I’ll be honest, the thought of a special Ramazan show to be aired daily had me a bit iffy. I immediately drew conclusions that it would be a lucid attempt to distract audiences, poorly written and drag-esque. I decided to watch ‘Suno Chanda’ primarily because I was intrigued by Farhan Saeed and Iqra Aziz’s jodi. It’s the first time they’d be on-screen, and I wasn’t really sure how I felt about them.
Regardless, I was late hopping on the bandwagon and binge-watched the first four episodes, now, at last, caught up with the recent seventh. Starring Jiya (Iqra) and Arsal (Farhan), the drama revolves around a vibrant joint family, who are all intermingled and heavily involved in each others’ lives, which serves as both an incredibly comical and heartwarming catharsis.
And in all honesty, I FREAKING LOVE IT!
Jiya and Arsal have been forcefully coerced into getting married by their grandfather who passed away. They despise each other, and it’s this very premise that is one of the many reasons why I’ve taken to ‘Suno Chanda’ so much. All their interactions are laugh-out-loud hilarious, and their pranks on each other to try and gnaw themselves out of this marriage is rib-tickling.
They aren’t the only pillar of this drama. The dynamics between their parents, their grandmother and everyone else within the house is laudable. Within seven episodes it’s remarkable how so many characters have been given such distinct personalities, all with varying comical traits. And the most delightful part of it all? The fact that they’ve got stories of their own is lovely, for example Bi jaan (the head of the family after her husband passes) refuses to invite her brother-in-law (Agha ji) to the wedding, and we find out it’s because they were both romantically involved at one point (before he allegedly pushed his brother to her for marriage). The drama is dappled in sweet gestures, where Agha ji gifts her some bangles (and oddly enough, I’ve come to adore their relationship the most).
The fifth episode took a turn for the worst when Arsal and Jia reached the peak of their fight when he leaves Jia on the street, and she doesn’t return home. ‘Suno Chanda’ hasn’t been this somber before, but we see Arsal genuinely worried, with every family member trembling in fear as to what happened to their laadli. She gets home safe, and their marriage is put to a halt (much to the merriment of both Arsal and Jia). There is plenty of nostalgia in the drama, which is what subconsciously keeps you so suddenly attached to these characters, without so much as a thought. Potential romances might evolve, with Agha Ji’s son showing interest in Kinza (a soft and humble girl), who in turn is secretly in love with Arsal. The drama never fails to stay realistic, in all aspects, be it the humorous undertone or the more solemn climaxes.
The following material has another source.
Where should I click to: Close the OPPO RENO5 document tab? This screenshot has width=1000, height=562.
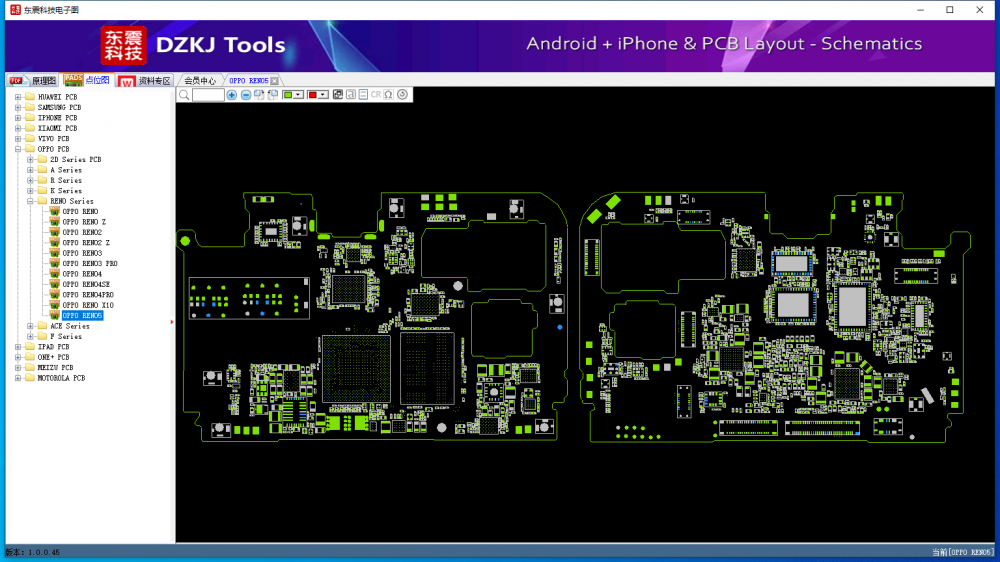[275, 81]
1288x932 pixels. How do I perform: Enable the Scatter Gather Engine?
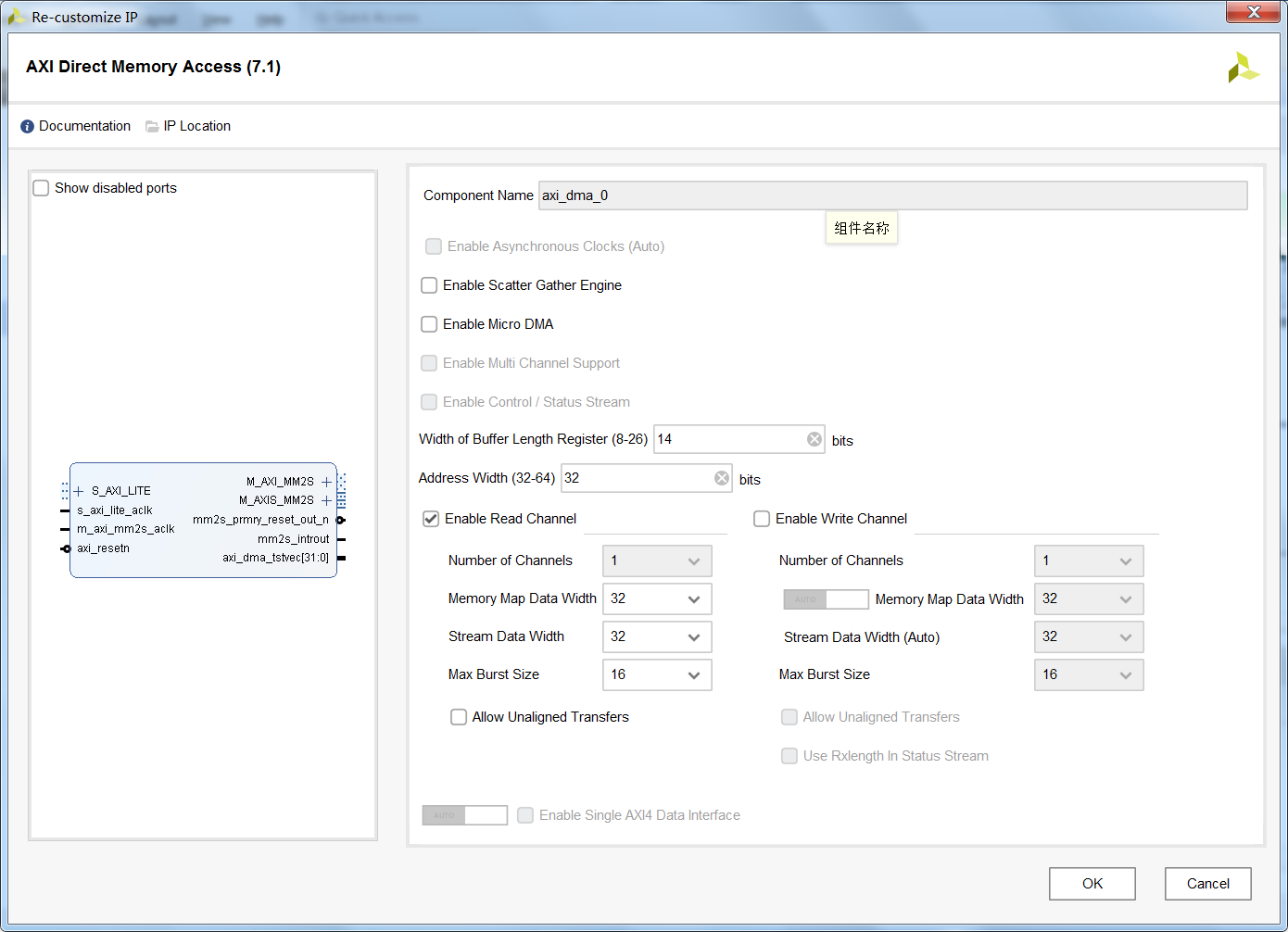click(429, 285)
It’s not just comedy. It’s not mindless either. It’s the kind of drama that does have it’s more serious and very fitting, heartwarming moments, giving this particular comical show a heart. The stellar cast has a bundle of veterans from the drama realm, with venerated actors like Samina Ahmed, Syed Muhammed Ahmed, and Farhan Ali Agha among others. The dialogues are slapstick chucklesome and have been very well written. It isn’t easy to craft out a family drama with so much going on, yet it’s so well structured, there’s no room for a viewer to feel confused.
You’re drawn to the love family members have for one another; it’s overbearing, but in the loveliest way. I’m already addicted and anticipate a new episode after iftaari. So, is it worth it? Oh HELL YES!